Persönliche Erklärung von Oberbürgermeisterin Jutta Steinruck zur Debatte um den Haushaltsplan 2023 der Stadt Ludwigshafen:

"Mit der von mir am vergangenen Montag zusätzlich vorgelegten Liste zur Haushaltskonsolidierung wollte ich aufrütteln und eine Diskussion in Gang setzen, um aufzuzeigen, dass es unmöglich ist, einen ausgeglichenen Haushalt vorzulegen, ohne einer Stadt jegliche Lebensqualität zu rauben. Ich wollte aufzeigen, wie verfahren und teilweise regelrecht absurd die gegenwärtigen Prozesse zur Haushaltsaufstellung und -genehmigung sind, weil wir in allererster Linie aufgrund äußerer Rahmenbedingungen immer wieder gezwungen sind, defizitäre Haushalte einzubringen. Wir sind in einem Teufelskreis gefangen und wir müssen da heraus, um wieder handlungs- und gestaltungsfähig zu sein. Dafür brauchen wir einen echten Befreiungsschlag. Ich habe dafür teilweise harte und drastische Worte gewählt, für die ich mich entschuldige.

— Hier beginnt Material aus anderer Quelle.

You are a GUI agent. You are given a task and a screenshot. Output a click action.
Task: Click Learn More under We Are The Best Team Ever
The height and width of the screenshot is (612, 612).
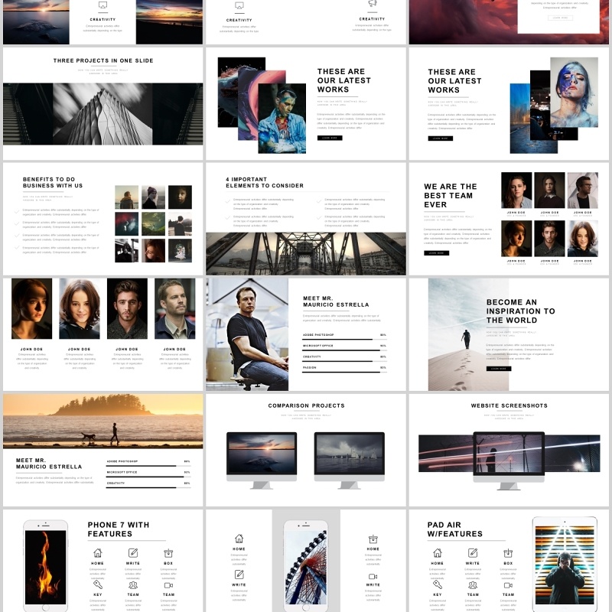(436, 252)
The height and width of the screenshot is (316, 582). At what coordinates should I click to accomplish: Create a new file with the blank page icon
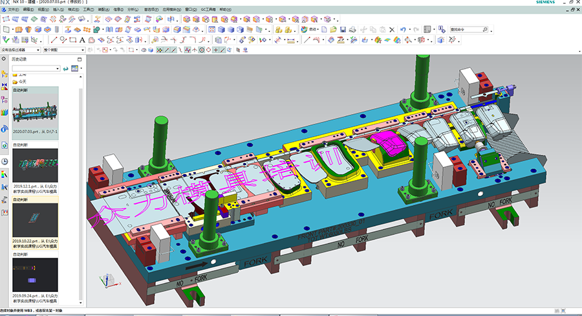(325, 30)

Die Liste sollte Rat, Verwaltung und Öffentlichkeit aufrütteln, damit Bund und Land bei der Zuweisung von Aufgaben genauer hinschauen, was welche Stadt zur Erfüllung von Aufgaben braucht. Denn jede Stadt ist anders. Es ist eine Tatsache, dass vor allem massive strukturelle Ungleichheiten, eine ungleiche Lastenverteilung und die überbordende Übertragung von Aufgaben durch Bund und Land an die Kommunen ohne entsprechende finanzielle und personelle Ausstattung die wesentlichen Ursachen für die entstandene Schieflage und die daraus resultierenden, immer wiederkehrenden Probleme und wachsenden Defizite sind. Daher setzt sich die Stadtspitze auf allen Ebenen für eine den Aufgaben angemessene und auskömmliche finanzielle Ausstattung Ludwigshafens als wesentliche Voraussetzung für eine nachhaltig verbesserte Finanzlage ein. Ich selbst habe im Nachgang der Stadtratssitzung bei einem persönlichen Termin in Mainz noch einmal die Anliegen und die Forderungen Ludwigshafens unmissverständlich vorgetragen.

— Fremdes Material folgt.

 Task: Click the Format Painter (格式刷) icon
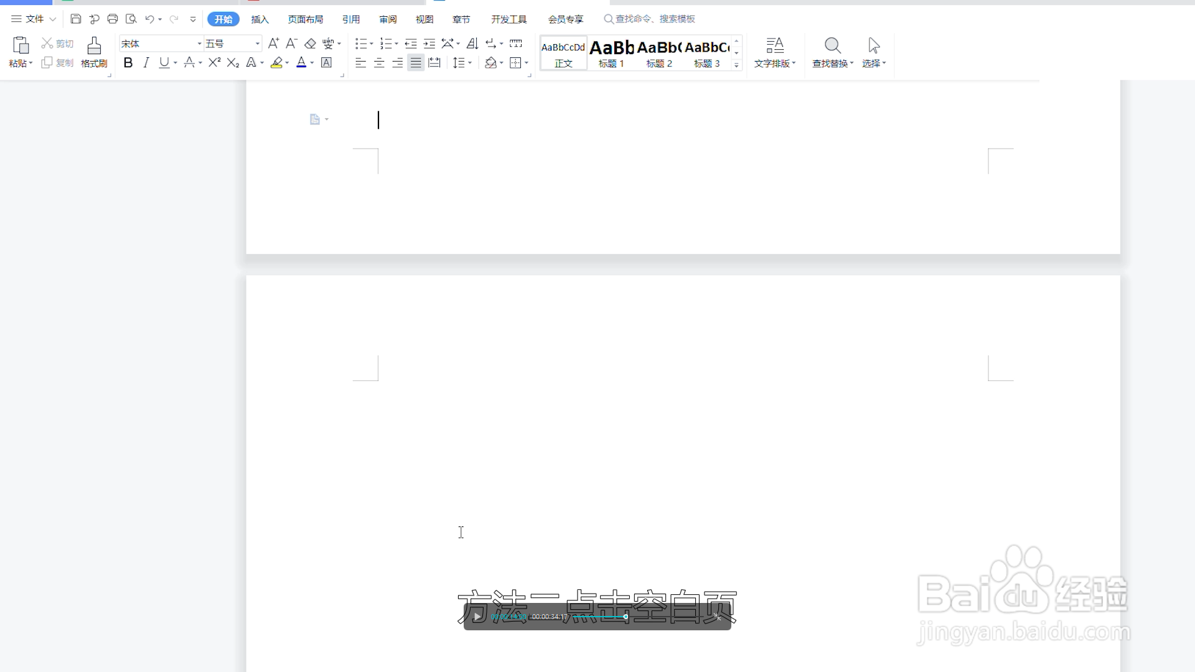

Die von mir vorgelegte Liste sollte aber auch ermutigen, althergebrachte Verwaltungsstrukturen neu zu denken. So gibt es Positionen auf der Liste, die deutlich machen, dass innerhalb der Verwaltung mit Optimierungsprozessen (Stichwort: Digitalisierung) erhebliche Kosten zu sparen und damit Einsparpotenziale zu heben sind ohne Kürzungen bei Dienstleistungen für Bürger*innen. Wir haben mit dem 'Arbeitsplatz der Zukunft' ein viel beachtetes und erfolgreiches Projekt zur Modernisierung der Verwaltung angestoßen. Es versetzt uns in die Lage, notwendige Veränderungen anzugehen. Aber wir müssen noch viel mutiger werden. Davon bin ich überzeugt.

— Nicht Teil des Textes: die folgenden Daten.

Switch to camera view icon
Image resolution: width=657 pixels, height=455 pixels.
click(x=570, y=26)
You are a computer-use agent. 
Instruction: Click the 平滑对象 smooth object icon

Aber ich sehe auch und stelle mit aller Selbstkritik fest, dass ich meine Intention nicht deutlich zum Ausdruck gebracht habe und über das Ziel hinausgeschossen bin. Mit meiner Liste wollte ich drastisch aufzeigen, was es bedeuten würde, wenn wir so weiter machen wir bisher. Letztendlich habe ich aber durch mein Vorgehen zu Irritationen und Unmut beigetragen, die der Sache nicht dienen. Ich entschuldige mich dafür bei meinen Kolleg*innen im Stadtvorstand, den Stadträt*innen, den städtischen Mitarbeiter*innen und Bürger*innen für meine wohl missverständliche Darstellung und ziehe diese Liste zurück.

"Ich würde mir wünschen, dass wir nun trotz der Irritationen einen Modus fänden, der uns ein konstruktives Verfahren zur Haushaltsplanung ermöglicht. Es liegt an uns allen – an mir, am Kämmerer, den Stadtvorstandsmitgliedern und dem Stadtrat –einen tragfähigen, nachhaltigen Haushalt vorzulegen, der nicht nur von kurzfristigen Einsparungen geprägt ist. Vielleicht hat das, was manche als 'Chaos' bezeichnen, aber auch ein Stück weit eine reinigende Wirkung und versetzt uns in die Lage, noch einmal anders und von vorne zu denken."